Aquela mulher, desde que havia percebido que atraía todos os olhares, não teve dúvida em afirmar diante do amplo espelho do seu quarto: “Sou uma deusa!” O espelho, por sua vez, manteve-se mudo, mas poderia muito bem concordar, se tivesse voz, como aquele outro de certa história contada tantas e tantas vezes por aí.
Do alto de tamanha formosura, Deusarina, nome de batismo da moça, desfilava charme por onde passava. Os rapazes disputavam, quase aos tapas, a atenção daquela belezura. Todavia, nenhum teve sucesso, a não ser o Afonso, um rapagão, alto, viril, pele bronzeada. Mas nada além de um ou dois beijos sorrateiros debaixo de uma mangueira, que insistia em crescer justamente no meio da calçada, toda estufada por conta das raízes que buscavam outros ares.

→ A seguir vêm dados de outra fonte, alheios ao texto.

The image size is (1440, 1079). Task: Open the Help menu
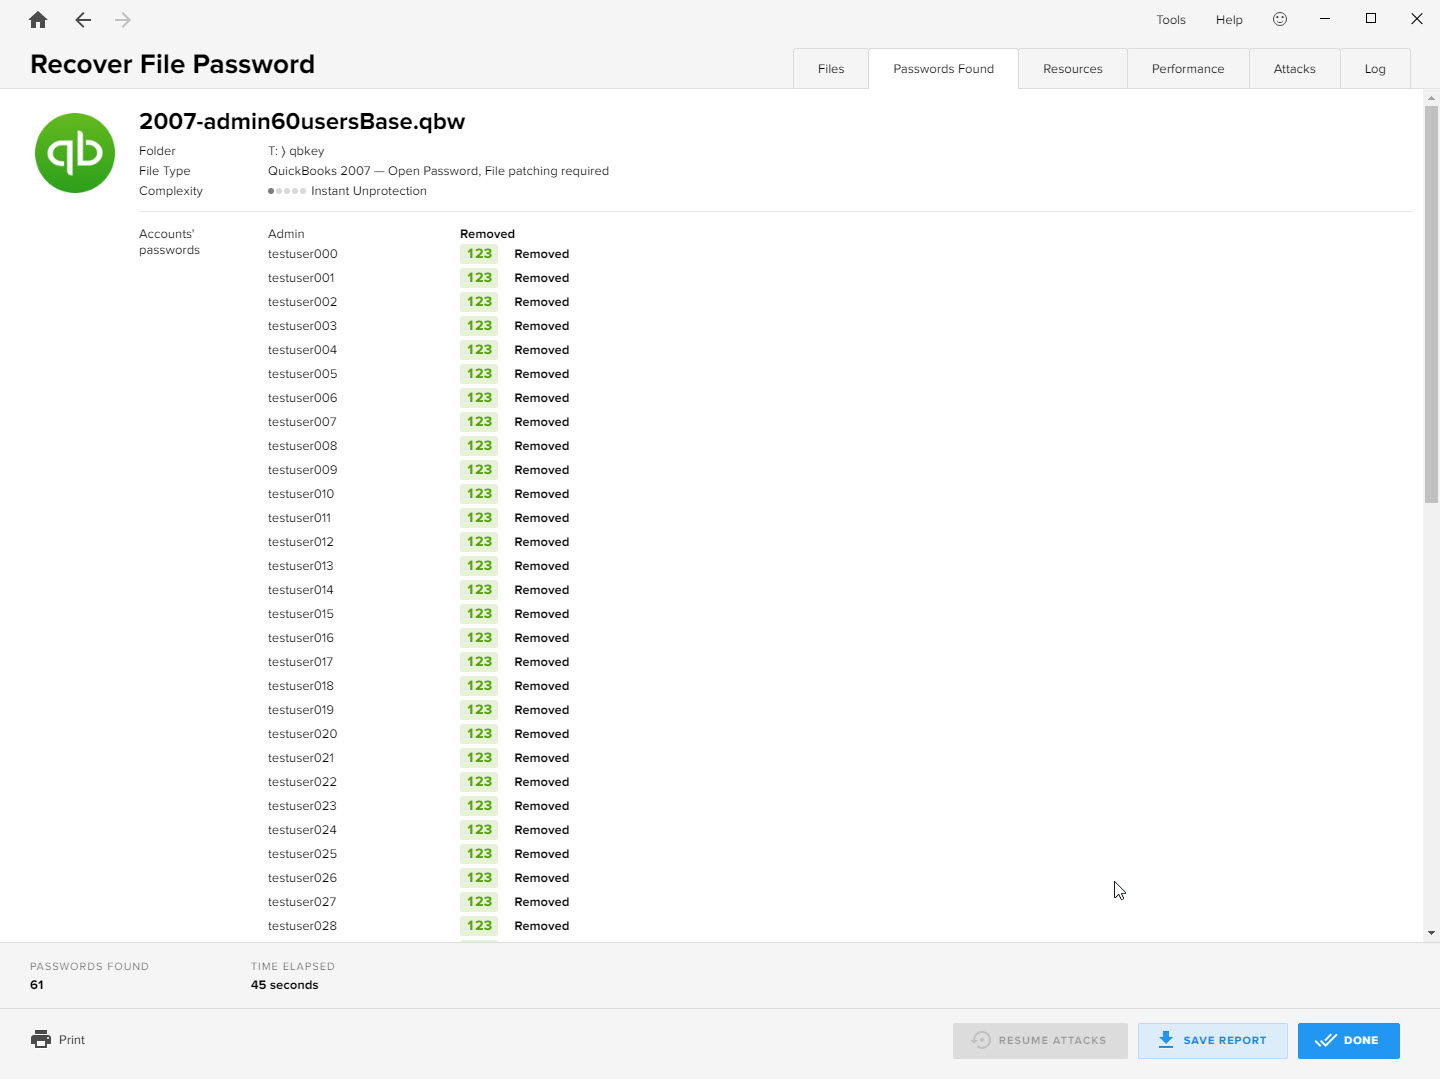tap(1229, 20)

O tempo correu, todos se esqueceram do verdadeiro nome da mulher, que passou a ser conhecida por algo mais condizente com toda aquela pulcritude: Deusa! E foi justamente assim que foi chamada por Oleúde, um herdeiro da Asa Sul.
– Não precisa nem me falar qual é a sua graça. Só pode ser Deusa!
A princípio, Deusa não entendeu o galanteio, imaginando que o rapaz era um adivinho. Talvez por isso, tenha se enamorado por ele. Não era do tipo interesseira, mas acabou se acostumando com os mimos que recebeu nos meses seguintes. Casaram-se, a despeito das diferenças socioeconômicas, que eram dissipadas sob os lençóis de 600 fios.
A lua de mel foi em Londres. E lá foram os pombinhos para as terras da Elizabeth, que ainda era viva, apesar de velha há tantas décadas. Oleúde, que já conhecia de cor e salteado cada rua da capital inglesa, fazia questão de apresentar os famosos monumentos para a amada. Esta, por sua vez, apesar de jamais ter passado da lição “The book is on the table”, queria porque queria conversar com todo mundo.
– Oleúde, meu amor, sei me comunicar com qualquer um. Já trabalhei no Mercadão da Ceasa.
O rapaz não se atrevia a discordar da amada, mesmo porque não poderia viver sem a luxúria que ela lhe proporcionava. Na verdade, talvez ele concordasse com Deusa, já que até naquelas terras tão distantes, onde os habitantes são conhecidos pela frieza com estranhos, os olhares de encanto eram constantes para aquela mulher deslumbrante.
E foi durante esses passeios que a Deusa ficou apaixonada por uma bota de cano altíssimo exposta na vitrine de uma luxuosa loja. Puxou o marido pelo braço, entrou no estabelecimento. Logo foi atendida por um vendedor. Ela começou a tagarelar e a gesticular para o tal homem. Este, no entanto, pareceu não entender, tamanha a sua cara de espanto. Oleúde tentou intervir, mas foi impedido pela esposa. Isso não foi empecilho para Deusa, que continuou a gesticular e a falar, até que o vendedor, cansado de tamanha loucura, resolveu sair de perto.
Nisso, um homem, que também estava ali para comprar um calçado, presenciou toda aquela cena. Era um mineiro de Visconde do Rio Branco, que há tempos morava em Londres. Discreto como todo oriundo das Minas Gerais, aproximou-se do vendedor e, então, lhe explicou o que a tal mulher queria.
Nem Deusa nem Oleúde perceberam o breve interlúdio entre os dois homens. Tanto é que, quando o vendedor surgiu com a bota que a mulher desejava, ela, com um sorriso maior do que a própria cara, como se tivesse ganho sozinha na loteria, virou-se para o amado.
– Não falei que ele tinha entendido?